In a BBC interview with leader of the 1971 Contraceptive Train, Nell McCafferty, she says that, at the time “the Church and State were hand-in-glove,” and “the average family size was 12.” She further emphasised the importance of women’s empowerment that the voyage enabled:
“Some people get it wrong and call it the ‘condom train.’ And I say, ‘no. It was never the “condom train.” We were never gonna give control of our sexuality and fertility to men.’”
She also notes that the response from the public highlighted the disconnect between the Church and the people of Ireland:
“People agreed with us and that was massive because we were against the Church. [We] were touching a popular nerve.”
In the same year (1971), the Irish Family Planning Association published a Family Planning Guidebook that was met with significant demand. However, by 1976 the Church managed to have the guidebook banned, prevailing in restricting access to unbiased reproductive information.
Although the pill was officially legalised in 1979 for “bona-fide family planning purposes” at the discretion of a doctor (which, by no coincidence, favoured married women), it was not fully legalised without discrimination until 1993.
In spite of its perceived accessibility today, a recent study conducted by Behaviour & Attitudes found that a third of Irish women 18 to 45 years-old do not avail of any form of modern contraception. Another 9% cited using papal-approved ‘natural methods’ (e.g. withdrawal and the rhythm method). This may serve to explain why the rate of births to teenage mothers in Ireland is among the highest in the EU.

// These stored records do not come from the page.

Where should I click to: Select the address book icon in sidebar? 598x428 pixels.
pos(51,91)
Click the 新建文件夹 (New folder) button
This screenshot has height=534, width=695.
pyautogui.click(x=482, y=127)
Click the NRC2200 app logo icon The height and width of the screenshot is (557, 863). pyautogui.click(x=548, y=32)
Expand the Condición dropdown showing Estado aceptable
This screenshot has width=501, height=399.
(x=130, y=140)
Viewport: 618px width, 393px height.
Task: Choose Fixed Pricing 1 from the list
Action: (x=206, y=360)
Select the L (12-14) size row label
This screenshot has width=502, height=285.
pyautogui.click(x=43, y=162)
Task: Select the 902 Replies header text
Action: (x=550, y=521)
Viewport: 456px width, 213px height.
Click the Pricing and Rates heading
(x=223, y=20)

While the pill and condoms were found to be the two most popular forms of modern contraception, there remains one woman in five (20%), “who are neither using contraception nor planning on getting pregnant.” Ireland’s ranking as a country with “one of the lowest rates of contraceptive use in the EU,” might account for the 6,320 women with Irish addresses who sought out abortions in the UK in 2003.
Though the sale of contraceptives is now legal in Ireland, this does not render them accessible. Unlike in some EU countries where birth control is subsidized or free, contraceptives in the Republic come at a cost that may further exclude young and/or disadvantaged women from access. In some cases, for those who qualify for Drugs Payment Schemes, the pill itself may be affordable but the regular GP visits required to obtain prescriptions may not be.
Further, past censorship of comprehensive reproductive information enacted by the Catholic Church is reflected in the limitations to the sexuality and reproductive education courses in Irish schools today. A press release issued by the Crisis Pregnancy Programme cited a survey of young Irish women (18 to 25 years-old), the findings of which indicated an insufficient knowledge of participants’ own fertility. Authors of the study went on to assert that sex education in Irish schools is “inadequate and too biological, too narrow and too late.”
Of Irish women, rates of abortion are highest among 20 to 24 year-olds, approximately 80% of whom are single. Arguably, accessible contraception and comprehensive information could reduce its occurrence. Thus, in a country that continues to criminalise abortion, why does the State not strive to counter its necessity by providing adequate information regarding and access to preventative measures (i.e. contraceptives)? As former Taoiseach, Charles Haughey, framed it in 1979, the state of reproductive rights and education in Ireland continues to be “an Irish solution to an Irish problem.”